Malheureusement, ce n'est pas seulement un constat fait à Maurice. Malgré les tentatives visant à augmenter le nombre de femmes occupant des postes de direction de première ligne, les progrès restent lents et les femmes sont toujours sousreprésentées. Pourquoi choisissent- elles le poste numéro deux alors qu'elles peuvent obtenir le premier ? Pourquoi ne sont-elles pas privilégiées lorsque le siège est vacant ?

Quelles en sont les raisons d'après vous ?

C'est à cause des processus, des systèmes organisationnels, des stéréotypes sexistes, de la discrimination et du harcèlement sexuel. Les dirigeantes sont traitées différemment de leurs homologues masculins pour les mêmes postes.

Quel constat faitesvous de l'évolution de la femme dans l'univers professionnel à Maurice?

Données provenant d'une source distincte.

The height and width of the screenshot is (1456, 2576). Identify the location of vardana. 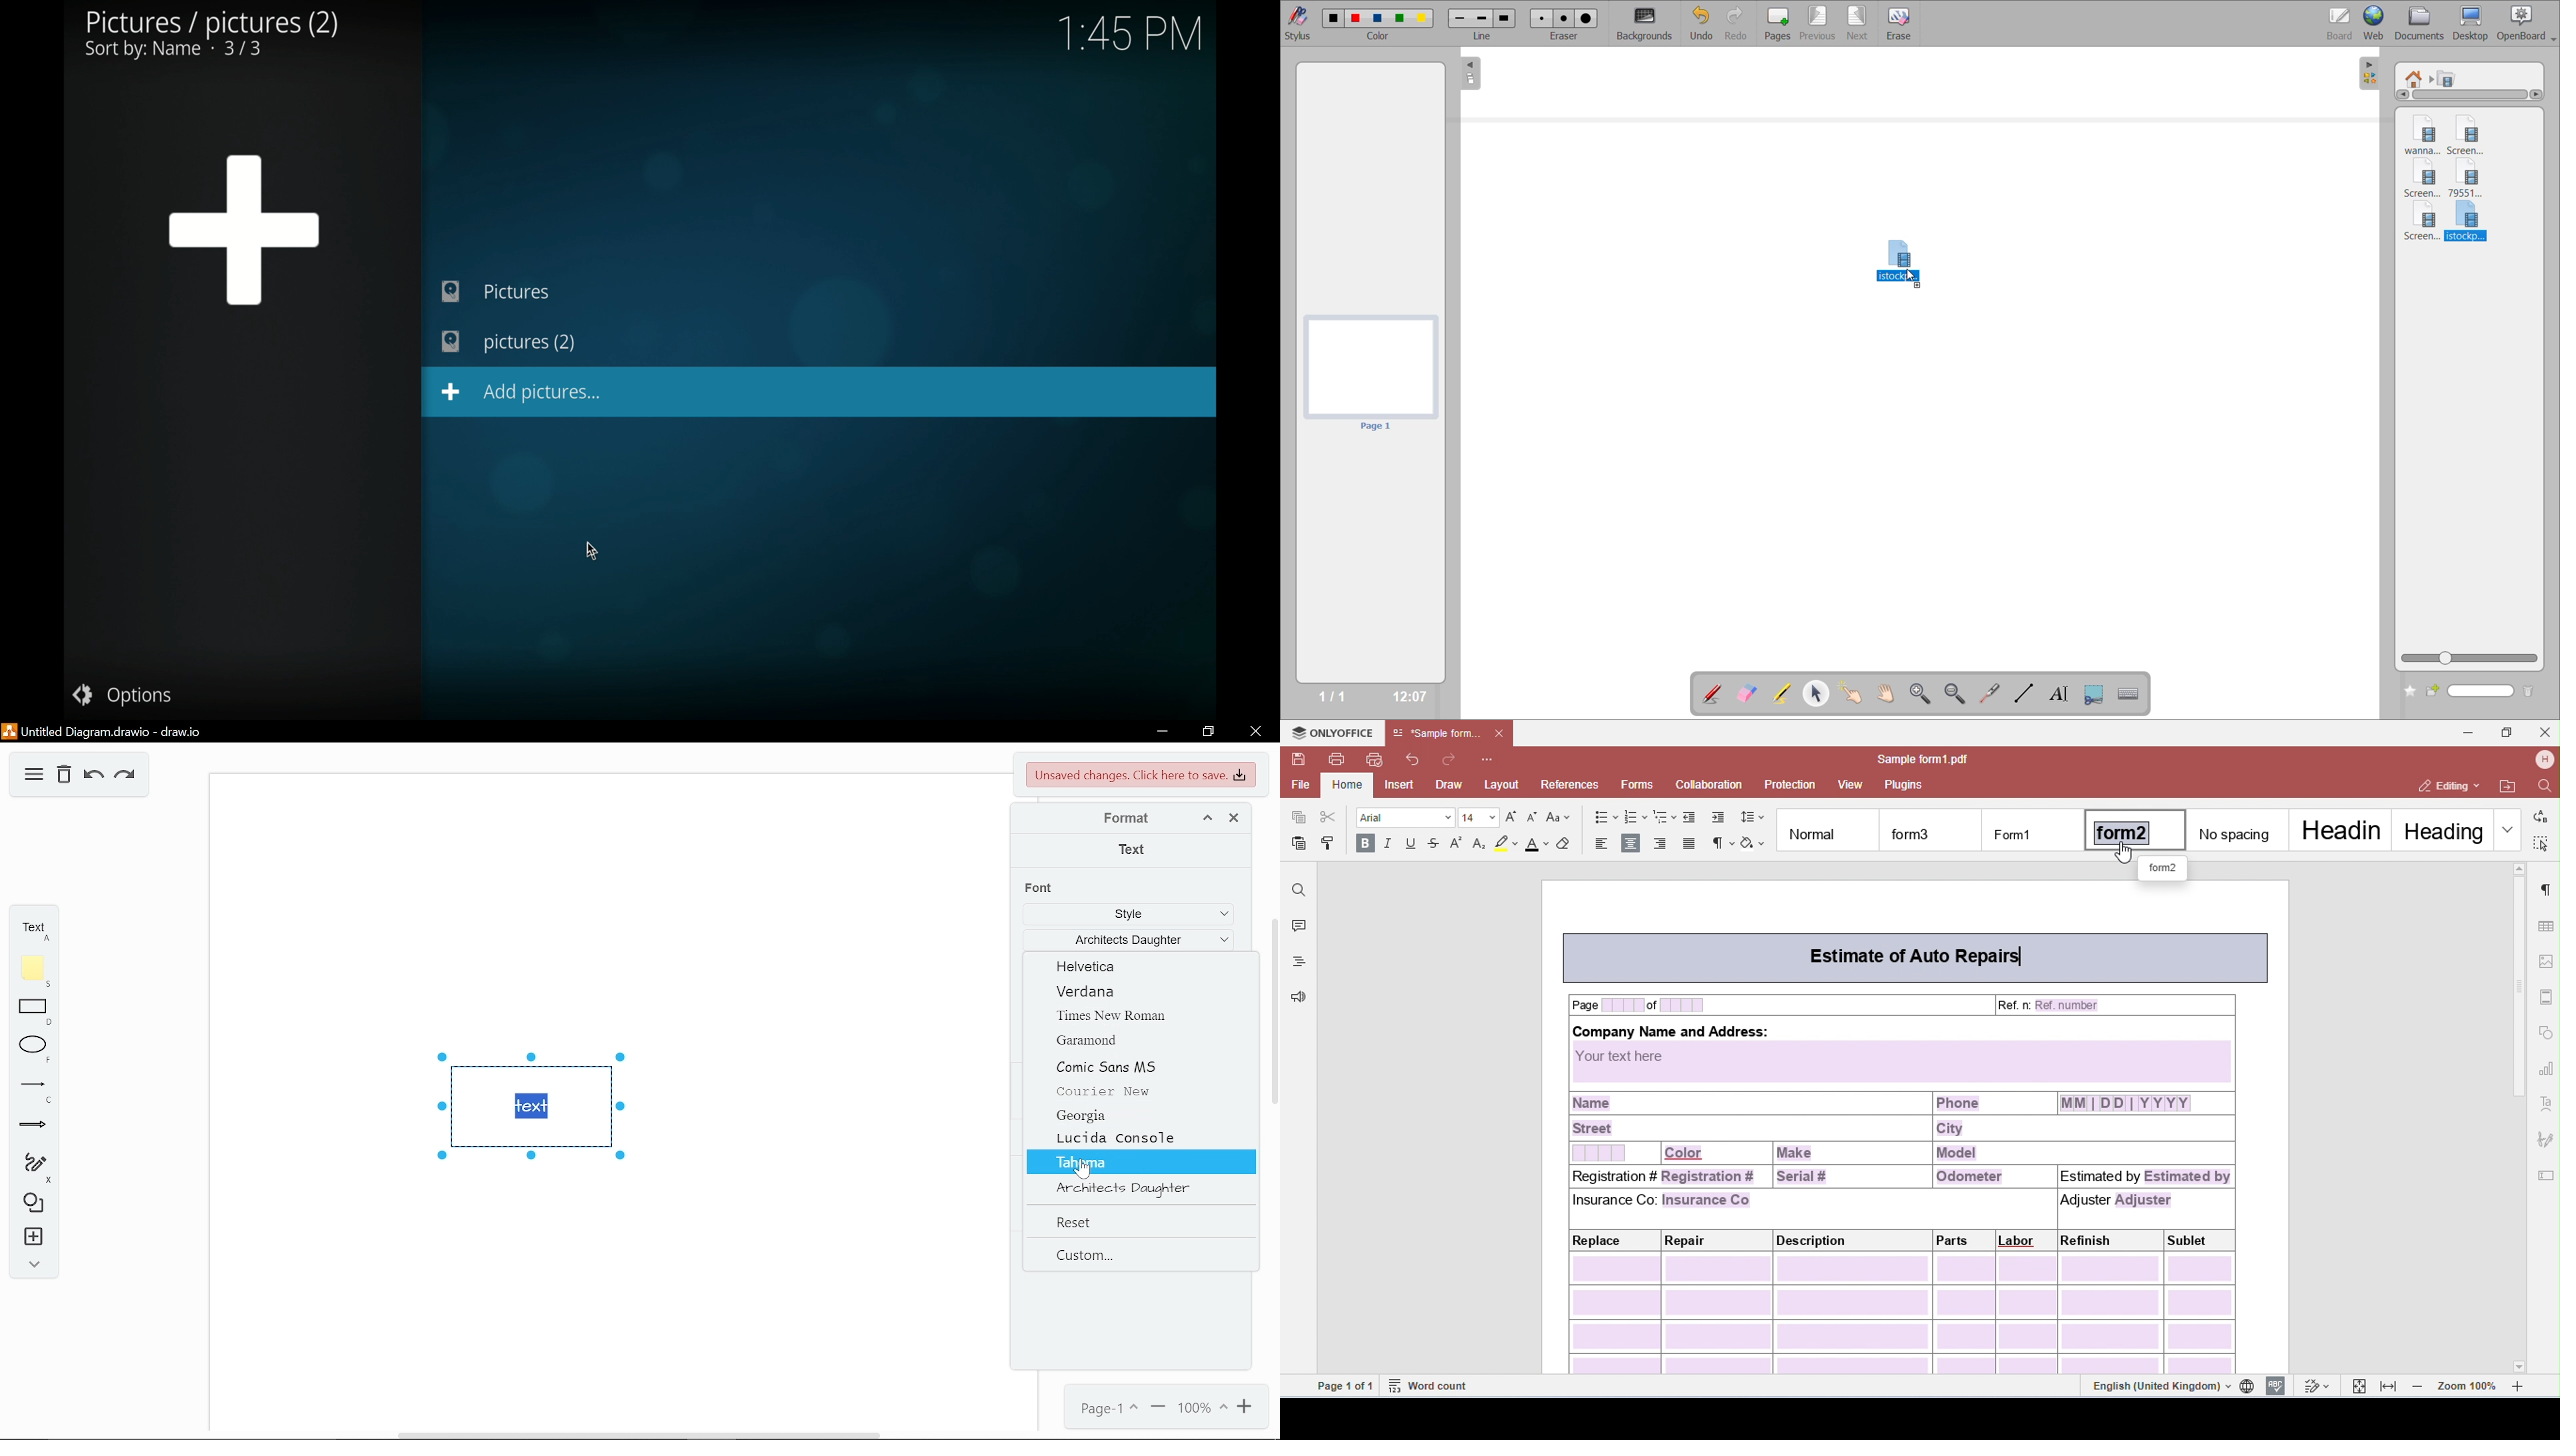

Les choses se sont améliorées certainement à Maurice en matière d'emploi au cours des dernières décennies. Les femmes mauriciennes contribuent au développement économique de l'île depuis les années 1970 avec une forte participation dans le secteur manufacturier. Plus récemment, nous avons eu la première femme présidente de la République de Maurice. Cependant, je crois qu'il faut aussi les encourager à s'engager davantage dans la haute technologie, par exemple, dans le domaine scientifique.

Qu'en est-il de la place de la femme en politique et au Parlement?

Il en manque certainement. Des mesures spécifiques telles qu'instaurer un quota peut contribuer à assurer un meilleur équilibre entre les genres. Une approche multidimensionnelle est nécessaire pour prévenir la violence et le harcèlement envers elles en politique. Il faut déployer davantage d'efforts pour encourager les jeunes femmes à se joindre aux partis.

Le «Glass Ceiling» est une métaphore souvent appliquée pour décrire le parcours de la femme dans le milieu professionnel. A-t-elle toujours son sens en 2019 ?

Absolument, les Mauriciennes ne font pas exception à l'effet du «plafond de verre», principalement car elles demeurent de façon disproportionnée responsable de leur foyer. Elles n'obtiennent souvent pas le perfectionnement professionnel comme leurs homologues masculins en raison d'un manque de femmes mentors.

À des stades ultérieurs de leur carrière, de nombreuses femmes choisissent de ne pas postuler à des emplois mieux rémunérés et refusent même des promotions, car diverses études ont demontré que lorsque les revenus de la femme dépassent ceux du mari, la relation mari-femme devient tendue. Résultat : cela fini par un divorce. L'équilibre entre carrière et maternité est le plus grand défi pour les femmes scientifiques.

Vous êtes chercheuse à l'université de Maurice, les jeunes s'intéressent-ils toujours à cette filière ?

Les enfants sont des scientifiques naturels, nés curieux et désireux d'en apprendre davantage sur le monde qui les entoure. Cependant, à mesure qu'ils gradissent, cet intérêt naturel disparaît. La plupart des jeunes ne sont pas très enclins à poursuivre des études en STIM (Science Technology Engineering Mathematics). La raison principale est que ces matières sont perçues comme étant difficiles et donc risquées pour les étudiants qui veulent s'assurer une place à l'université de leur choix. De plus, ceux qui souhaitent rester à Maurice ont souvent des difficultés à trouver un emploi bien rémunéré dans ce domaine.

Quels sont vos futurs projets sur lesquels vous travaillez déjà ?

Je fais partie d'une équipe travaillant au Centre for Biomedical and Biomaterials Research et notre rêve collectif est de lancer le premier produit innovant mauricien de soins des plaies basé sur la nanotechnologie. Cela, pour les patients diabétiques et en utilisant l'expérience acquise, la capacité, et les ressources disponibles localement. Jusqu'à présent, nous avons déjà fabriqué un produit à base d'algues dans le but de favoriser la cicatrisation des plaies dans les ulcères du pied du diabétique. Le produit a déjà été testé en laboratoire à l'aide d'une vaste gamme de lignées cellulaires, y compris des lignées cellulaires dérivées de la peau et aussi des cellules du système immunitaire.

Les résultats sont très prometteurs et nous passons maintenant à l'étape suivante, qui consiste à tester notre produit sur des plaies diabétiques à l'aide de modèles de souris.